* _EXERCISE PROMPT_
Copy the listing below line for line, starting at its first line and ending with the line that has "Given: Click the museum marker icon on map" in it. Add nothing.

* _DATA FOR THE TASK_
---

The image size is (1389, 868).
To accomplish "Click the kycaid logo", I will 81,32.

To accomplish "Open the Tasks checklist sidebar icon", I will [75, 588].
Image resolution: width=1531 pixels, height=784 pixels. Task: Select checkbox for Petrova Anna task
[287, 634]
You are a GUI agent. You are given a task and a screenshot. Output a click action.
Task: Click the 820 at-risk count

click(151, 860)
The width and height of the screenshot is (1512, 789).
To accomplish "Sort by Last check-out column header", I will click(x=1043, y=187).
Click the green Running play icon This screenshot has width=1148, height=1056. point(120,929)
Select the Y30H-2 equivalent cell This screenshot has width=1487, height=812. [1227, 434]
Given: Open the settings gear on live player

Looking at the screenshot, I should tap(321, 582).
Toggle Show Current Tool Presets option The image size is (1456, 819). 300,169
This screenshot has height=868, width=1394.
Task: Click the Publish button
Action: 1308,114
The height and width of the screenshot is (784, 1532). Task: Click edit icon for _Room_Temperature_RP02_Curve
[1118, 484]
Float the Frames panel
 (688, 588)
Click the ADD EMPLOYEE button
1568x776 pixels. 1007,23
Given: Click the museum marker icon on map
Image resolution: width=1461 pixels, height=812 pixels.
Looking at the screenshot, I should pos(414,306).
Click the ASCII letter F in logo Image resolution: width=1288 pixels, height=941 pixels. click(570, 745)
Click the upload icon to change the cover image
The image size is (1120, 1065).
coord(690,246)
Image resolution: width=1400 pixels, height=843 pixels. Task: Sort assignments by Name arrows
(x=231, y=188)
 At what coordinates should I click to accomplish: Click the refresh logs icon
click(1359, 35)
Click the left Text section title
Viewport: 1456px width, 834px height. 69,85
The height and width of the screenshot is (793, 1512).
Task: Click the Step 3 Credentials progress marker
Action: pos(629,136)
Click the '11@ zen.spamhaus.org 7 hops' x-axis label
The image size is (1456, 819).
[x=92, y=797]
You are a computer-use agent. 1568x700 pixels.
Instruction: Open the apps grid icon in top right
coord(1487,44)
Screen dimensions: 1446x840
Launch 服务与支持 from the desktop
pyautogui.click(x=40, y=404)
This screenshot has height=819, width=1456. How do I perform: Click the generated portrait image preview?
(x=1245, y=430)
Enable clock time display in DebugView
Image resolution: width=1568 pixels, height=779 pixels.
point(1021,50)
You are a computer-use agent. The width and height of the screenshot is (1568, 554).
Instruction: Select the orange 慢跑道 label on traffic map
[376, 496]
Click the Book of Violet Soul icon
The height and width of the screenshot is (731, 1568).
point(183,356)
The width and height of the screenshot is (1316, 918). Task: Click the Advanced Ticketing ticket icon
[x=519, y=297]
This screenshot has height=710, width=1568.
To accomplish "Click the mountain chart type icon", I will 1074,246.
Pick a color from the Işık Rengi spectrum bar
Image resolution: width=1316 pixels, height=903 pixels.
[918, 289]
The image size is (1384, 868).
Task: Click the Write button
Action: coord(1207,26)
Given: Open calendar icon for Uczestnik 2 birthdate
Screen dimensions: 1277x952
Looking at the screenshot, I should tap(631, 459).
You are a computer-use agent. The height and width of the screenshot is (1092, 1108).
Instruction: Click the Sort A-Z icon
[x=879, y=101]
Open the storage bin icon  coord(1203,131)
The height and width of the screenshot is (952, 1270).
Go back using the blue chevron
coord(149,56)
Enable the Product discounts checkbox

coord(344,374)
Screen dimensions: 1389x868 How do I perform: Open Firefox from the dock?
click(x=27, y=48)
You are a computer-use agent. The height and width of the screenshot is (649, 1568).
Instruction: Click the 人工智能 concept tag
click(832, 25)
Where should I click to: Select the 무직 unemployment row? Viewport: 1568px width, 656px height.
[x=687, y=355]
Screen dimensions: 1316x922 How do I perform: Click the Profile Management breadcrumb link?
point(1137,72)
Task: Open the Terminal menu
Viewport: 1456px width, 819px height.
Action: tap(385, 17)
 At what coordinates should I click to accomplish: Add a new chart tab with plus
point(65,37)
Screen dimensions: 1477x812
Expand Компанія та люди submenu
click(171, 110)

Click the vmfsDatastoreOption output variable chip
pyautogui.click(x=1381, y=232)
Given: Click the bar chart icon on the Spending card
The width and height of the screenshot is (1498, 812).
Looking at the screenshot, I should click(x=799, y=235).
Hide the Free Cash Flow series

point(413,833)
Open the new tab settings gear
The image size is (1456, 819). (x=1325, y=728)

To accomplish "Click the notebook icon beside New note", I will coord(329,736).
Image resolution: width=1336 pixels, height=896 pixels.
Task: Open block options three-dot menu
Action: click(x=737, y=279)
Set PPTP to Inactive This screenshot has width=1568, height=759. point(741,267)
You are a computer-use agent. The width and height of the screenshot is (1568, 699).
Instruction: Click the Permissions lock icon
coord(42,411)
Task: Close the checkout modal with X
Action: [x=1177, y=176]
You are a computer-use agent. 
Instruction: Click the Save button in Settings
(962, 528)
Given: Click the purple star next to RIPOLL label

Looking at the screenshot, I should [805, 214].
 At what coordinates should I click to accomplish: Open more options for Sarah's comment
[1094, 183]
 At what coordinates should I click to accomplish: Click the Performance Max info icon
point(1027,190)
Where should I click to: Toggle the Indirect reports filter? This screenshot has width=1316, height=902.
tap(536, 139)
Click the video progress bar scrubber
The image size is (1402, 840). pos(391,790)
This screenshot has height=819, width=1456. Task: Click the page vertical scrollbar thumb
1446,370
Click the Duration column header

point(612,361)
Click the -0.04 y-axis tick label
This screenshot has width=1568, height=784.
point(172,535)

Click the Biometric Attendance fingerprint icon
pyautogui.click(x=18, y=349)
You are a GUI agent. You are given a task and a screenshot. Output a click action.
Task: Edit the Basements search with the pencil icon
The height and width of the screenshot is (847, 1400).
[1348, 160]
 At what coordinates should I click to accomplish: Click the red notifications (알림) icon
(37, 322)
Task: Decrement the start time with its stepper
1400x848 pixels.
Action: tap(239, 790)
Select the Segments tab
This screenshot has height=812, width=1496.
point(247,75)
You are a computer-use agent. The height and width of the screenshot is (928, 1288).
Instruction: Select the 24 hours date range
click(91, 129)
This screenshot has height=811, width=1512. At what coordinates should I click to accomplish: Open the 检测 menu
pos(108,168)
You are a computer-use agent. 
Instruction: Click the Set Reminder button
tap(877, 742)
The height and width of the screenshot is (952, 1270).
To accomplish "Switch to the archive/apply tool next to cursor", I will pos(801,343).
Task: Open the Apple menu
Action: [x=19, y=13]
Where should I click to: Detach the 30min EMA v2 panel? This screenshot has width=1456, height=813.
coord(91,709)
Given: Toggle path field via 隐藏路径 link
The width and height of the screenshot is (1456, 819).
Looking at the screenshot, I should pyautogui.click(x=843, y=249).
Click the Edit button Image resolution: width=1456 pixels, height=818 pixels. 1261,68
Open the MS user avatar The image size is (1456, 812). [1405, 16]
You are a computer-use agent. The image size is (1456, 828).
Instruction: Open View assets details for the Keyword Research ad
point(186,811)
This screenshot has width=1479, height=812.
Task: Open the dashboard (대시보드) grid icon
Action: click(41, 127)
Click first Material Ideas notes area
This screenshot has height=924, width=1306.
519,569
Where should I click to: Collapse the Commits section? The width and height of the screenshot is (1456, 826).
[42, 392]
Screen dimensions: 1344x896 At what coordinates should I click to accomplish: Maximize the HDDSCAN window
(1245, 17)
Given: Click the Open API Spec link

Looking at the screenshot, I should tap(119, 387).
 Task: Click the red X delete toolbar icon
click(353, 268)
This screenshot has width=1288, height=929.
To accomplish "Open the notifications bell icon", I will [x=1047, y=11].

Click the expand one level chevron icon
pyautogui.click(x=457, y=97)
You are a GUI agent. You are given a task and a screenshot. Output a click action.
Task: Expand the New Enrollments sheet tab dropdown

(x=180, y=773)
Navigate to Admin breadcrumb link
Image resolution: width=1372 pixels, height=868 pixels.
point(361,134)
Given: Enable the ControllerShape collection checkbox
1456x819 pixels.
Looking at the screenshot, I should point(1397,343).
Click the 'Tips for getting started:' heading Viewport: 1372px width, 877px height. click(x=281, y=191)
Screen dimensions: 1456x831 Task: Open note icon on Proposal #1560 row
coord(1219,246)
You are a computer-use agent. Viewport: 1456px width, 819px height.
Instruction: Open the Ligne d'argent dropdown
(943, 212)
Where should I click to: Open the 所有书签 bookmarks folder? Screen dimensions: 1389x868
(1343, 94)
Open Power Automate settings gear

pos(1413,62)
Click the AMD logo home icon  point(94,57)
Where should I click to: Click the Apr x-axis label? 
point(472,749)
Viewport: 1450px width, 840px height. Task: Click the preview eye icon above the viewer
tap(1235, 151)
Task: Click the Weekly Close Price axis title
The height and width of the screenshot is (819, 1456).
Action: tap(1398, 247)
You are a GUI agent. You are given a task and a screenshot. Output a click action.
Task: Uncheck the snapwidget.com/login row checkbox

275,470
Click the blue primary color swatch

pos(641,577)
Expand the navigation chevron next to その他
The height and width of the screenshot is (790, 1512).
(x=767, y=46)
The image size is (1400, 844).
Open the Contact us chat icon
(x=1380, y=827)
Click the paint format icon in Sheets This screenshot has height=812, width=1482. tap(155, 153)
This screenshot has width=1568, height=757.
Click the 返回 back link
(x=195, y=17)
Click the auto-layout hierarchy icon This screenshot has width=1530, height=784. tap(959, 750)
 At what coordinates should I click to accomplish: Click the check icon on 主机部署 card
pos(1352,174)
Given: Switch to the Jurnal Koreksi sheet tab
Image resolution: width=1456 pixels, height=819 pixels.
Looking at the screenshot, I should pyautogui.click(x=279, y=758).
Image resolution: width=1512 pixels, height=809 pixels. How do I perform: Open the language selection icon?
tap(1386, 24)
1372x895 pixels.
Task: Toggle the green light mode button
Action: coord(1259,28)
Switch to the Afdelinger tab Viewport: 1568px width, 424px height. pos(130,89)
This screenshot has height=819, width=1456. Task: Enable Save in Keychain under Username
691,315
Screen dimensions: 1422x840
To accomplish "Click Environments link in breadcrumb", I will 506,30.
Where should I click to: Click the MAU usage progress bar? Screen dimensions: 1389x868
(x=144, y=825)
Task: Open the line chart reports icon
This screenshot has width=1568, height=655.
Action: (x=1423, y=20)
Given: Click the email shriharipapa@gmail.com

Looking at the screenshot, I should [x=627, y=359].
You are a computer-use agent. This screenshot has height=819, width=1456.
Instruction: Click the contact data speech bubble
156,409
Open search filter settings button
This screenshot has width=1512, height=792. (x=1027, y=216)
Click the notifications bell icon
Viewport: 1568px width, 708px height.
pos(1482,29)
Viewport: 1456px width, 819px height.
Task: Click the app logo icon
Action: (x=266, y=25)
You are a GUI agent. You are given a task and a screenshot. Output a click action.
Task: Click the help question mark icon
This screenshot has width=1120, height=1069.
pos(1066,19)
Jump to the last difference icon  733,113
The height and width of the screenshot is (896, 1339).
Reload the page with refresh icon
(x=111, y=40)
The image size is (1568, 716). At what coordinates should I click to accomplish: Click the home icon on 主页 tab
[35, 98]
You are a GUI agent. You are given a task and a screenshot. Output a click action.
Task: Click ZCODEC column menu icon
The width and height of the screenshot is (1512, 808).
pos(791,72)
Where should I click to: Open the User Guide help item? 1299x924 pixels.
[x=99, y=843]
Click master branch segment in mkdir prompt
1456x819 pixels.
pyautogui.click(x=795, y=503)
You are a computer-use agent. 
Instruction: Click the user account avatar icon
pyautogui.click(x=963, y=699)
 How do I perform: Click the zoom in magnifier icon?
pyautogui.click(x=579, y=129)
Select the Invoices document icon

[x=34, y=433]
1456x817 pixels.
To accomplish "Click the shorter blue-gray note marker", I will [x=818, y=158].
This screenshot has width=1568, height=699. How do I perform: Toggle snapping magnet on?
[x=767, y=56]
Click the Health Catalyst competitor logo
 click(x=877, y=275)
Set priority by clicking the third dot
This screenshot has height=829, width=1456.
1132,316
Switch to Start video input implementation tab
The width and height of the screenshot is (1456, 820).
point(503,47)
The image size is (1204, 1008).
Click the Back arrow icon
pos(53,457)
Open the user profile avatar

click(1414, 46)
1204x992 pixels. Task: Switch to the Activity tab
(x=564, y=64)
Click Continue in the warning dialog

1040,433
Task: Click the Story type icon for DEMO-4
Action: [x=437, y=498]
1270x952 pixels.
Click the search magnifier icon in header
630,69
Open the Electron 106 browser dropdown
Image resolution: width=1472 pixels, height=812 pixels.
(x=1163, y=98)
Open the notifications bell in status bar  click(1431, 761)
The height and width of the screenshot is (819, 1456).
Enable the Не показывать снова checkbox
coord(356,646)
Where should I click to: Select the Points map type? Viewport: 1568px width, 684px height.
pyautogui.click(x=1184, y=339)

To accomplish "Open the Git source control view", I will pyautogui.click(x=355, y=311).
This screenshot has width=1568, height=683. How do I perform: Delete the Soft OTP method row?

---

* _ANSWER TO THE EXERCISE_
The image size is (1389, 868).
To accomplish "Click the kycaid logo", I will 81,32.

To accomplish "Open the Tasks checklist sidebar icon", I will [75, 588].
Image resolution: width=1531 pixels, height=784 pixels. Task: Select checkbox for Petrova Anna task
[287, 634]
You are a GUI agent. You are given a task and a screenshot. Output a click action.
Task: Click the 820 at-risk count

click(151, 860)
The width and height of the screenshot is (1512, 789).
To accomplish "Sort by Last check-out column header", I will click(x=1043, y=187).
Click the green Running play icon This screenshot has width=1148, height=1056. point(120,929)
Select the Y30H-2 equivalent cell This screenshot has width=1487, height=812. [1227, 434]
Given: Open the settings gear on live player

Looking at the screenshot, I should tap(321, 582).
Toggle Show Current Tool Presets option The image size is (1456, 819). 300,169
This screenshot has height=868, width=1394.
Task: Click the Publish button
Action: 1308,114
The height and width of the screenshot is (784, 1532). Task: Click edit icon for _Room_Temperature_RP02_Curve
[1118, 484]
Float the Frames panel
 (688, 588)
Click the ADD EMPLOYEE button
1568x776 pixels. 1007,23
Given: Click the museum marker icon on map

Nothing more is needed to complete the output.